Directions for this task:
Look through the data and write out every line with the word "Collapse" in it.

[Stored data entries]

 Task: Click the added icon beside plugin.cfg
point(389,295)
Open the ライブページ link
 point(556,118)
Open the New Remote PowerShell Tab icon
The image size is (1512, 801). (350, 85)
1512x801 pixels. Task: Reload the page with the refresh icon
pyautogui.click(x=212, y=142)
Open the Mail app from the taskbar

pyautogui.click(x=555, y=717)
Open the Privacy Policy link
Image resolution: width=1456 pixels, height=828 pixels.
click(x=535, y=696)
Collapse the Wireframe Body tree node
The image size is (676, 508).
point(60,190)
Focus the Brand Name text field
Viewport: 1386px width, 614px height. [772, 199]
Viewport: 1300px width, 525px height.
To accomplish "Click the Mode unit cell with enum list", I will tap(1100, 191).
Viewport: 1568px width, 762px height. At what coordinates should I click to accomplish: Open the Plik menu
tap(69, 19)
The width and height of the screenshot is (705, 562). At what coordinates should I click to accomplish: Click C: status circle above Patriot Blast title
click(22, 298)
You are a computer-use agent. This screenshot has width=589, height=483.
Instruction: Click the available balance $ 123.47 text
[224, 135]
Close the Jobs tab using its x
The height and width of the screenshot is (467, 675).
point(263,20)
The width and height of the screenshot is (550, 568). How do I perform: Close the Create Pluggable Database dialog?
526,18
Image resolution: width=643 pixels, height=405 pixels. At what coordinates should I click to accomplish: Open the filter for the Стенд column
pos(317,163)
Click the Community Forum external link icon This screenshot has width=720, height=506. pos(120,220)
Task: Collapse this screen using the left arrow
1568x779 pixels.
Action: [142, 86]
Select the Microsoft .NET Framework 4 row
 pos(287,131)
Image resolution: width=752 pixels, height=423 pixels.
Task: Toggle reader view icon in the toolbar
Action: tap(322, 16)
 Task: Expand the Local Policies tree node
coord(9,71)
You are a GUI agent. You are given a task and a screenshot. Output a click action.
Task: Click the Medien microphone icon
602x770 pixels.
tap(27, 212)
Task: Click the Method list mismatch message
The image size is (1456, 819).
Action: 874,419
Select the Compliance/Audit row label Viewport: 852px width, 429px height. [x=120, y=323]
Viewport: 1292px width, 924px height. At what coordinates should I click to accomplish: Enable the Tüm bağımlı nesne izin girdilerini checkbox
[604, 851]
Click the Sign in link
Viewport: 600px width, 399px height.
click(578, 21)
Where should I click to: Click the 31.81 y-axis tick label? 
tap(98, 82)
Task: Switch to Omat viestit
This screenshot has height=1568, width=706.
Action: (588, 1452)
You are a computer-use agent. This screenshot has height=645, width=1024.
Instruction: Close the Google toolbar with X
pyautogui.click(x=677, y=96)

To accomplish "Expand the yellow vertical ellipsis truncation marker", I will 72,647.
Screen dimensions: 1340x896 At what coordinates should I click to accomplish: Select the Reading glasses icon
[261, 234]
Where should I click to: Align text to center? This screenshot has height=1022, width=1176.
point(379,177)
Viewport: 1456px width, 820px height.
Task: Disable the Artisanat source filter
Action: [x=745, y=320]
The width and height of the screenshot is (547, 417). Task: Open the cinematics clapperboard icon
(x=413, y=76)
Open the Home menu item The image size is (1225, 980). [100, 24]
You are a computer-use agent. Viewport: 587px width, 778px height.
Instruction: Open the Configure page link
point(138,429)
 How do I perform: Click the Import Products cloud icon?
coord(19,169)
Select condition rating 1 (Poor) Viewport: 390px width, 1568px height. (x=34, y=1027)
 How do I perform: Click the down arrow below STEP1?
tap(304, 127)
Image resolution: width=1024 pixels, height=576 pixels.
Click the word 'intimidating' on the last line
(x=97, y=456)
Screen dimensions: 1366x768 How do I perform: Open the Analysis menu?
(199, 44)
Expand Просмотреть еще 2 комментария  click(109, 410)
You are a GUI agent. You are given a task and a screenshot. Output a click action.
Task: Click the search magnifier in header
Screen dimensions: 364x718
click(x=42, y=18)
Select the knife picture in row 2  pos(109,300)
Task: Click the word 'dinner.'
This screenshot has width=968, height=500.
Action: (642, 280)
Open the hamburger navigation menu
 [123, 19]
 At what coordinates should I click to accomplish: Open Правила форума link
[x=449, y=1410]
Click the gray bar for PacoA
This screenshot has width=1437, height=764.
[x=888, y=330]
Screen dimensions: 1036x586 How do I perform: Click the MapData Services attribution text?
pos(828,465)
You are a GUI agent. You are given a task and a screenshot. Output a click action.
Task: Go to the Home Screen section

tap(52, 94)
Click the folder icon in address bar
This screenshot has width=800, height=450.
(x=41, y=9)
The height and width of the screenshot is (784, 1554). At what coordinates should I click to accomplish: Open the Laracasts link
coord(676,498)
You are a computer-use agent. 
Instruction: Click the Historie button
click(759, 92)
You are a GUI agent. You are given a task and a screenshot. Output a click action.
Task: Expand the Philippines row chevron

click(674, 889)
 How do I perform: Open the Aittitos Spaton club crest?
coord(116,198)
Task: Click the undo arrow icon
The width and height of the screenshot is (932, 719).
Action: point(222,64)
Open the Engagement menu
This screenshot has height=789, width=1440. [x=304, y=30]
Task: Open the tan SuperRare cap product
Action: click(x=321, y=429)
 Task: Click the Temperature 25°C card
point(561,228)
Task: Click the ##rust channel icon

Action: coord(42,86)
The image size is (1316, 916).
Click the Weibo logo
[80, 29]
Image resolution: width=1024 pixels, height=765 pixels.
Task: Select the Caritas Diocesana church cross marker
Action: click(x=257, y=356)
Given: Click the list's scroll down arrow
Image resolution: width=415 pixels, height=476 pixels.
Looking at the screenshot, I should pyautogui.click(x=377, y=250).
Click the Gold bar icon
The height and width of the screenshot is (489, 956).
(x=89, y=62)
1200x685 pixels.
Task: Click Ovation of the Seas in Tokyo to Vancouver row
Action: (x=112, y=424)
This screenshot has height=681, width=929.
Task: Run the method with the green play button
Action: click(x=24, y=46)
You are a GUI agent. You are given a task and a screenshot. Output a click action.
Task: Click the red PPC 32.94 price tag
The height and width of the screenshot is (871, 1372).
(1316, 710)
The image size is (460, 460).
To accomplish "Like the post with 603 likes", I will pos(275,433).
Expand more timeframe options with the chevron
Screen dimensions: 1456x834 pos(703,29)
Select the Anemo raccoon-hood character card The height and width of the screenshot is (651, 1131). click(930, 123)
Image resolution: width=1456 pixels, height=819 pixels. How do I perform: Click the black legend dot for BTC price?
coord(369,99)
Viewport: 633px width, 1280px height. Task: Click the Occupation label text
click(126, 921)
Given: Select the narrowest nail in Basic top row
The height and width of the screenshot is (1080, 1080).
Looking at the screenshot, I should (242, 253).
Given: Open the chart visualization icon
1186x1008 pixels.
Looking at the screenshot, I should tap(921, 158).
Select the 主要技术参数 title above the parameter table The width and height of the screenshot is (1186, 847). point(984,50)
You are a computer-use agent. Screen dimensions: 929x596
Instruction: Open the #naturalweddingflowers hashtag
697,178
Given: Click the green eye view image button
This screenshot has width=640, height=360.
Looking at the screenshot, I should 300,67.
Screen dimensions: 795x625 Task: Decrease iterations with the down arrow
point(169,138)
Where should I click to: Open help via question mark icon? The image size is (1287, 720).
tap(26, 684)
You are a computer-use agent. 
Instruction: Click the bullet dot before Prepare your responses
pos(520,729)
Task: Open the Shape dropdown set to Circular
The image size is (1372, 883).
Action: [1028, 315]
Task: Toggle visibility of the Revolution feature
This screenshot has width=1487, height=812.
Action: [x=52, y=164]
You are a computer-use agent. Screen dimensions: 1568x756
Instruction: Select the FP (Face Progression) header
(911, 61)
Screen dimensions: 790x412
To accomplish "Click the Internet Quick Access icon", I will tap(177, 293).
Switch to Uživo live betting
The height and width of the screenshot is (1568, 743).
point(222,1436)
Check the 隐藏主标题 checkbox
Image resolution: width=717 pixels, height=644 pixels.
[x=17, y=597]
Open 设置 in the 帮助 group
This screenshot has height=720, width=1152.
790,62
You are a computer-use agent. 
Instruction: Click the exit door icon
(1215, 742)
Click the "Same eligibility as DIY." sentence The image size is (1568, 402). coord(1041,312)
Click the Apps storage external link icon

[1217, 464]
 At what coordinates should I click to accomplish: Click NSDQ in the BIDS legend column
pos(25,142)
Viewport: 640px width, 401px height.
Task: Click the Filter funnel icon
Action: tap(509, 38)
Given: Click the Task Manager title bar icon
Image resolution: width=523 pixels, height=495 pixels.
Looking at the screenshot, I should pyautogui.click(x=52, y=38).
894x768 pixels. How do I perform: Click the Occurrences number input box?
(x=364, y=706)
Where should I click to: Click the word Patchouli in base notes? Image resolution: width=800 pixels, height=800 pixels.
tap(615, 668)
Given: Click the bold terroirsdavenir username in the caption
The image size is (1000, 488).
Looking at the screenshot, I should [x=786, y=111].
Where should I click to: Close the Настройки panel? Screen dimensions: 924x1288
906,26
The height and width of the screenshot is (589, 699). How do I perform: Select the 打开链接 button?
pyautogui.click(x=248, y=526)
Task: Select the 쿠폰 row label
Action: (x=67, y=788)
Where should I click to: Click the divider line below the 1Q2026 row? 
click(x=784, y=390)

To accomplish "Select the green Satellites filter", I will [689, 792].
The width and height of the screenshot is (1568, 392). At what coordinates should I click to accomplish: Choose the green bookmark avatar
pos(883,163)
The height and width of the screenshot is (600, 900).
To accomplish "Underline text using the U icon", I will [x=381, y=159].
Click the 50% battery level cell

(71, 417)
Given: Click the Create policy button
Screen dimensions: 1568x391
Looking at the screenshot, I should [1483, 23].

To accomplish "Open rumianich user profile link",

Task answer:
Collapse the Wireframe Body tree node
Task: Collapse this screen using the left arrow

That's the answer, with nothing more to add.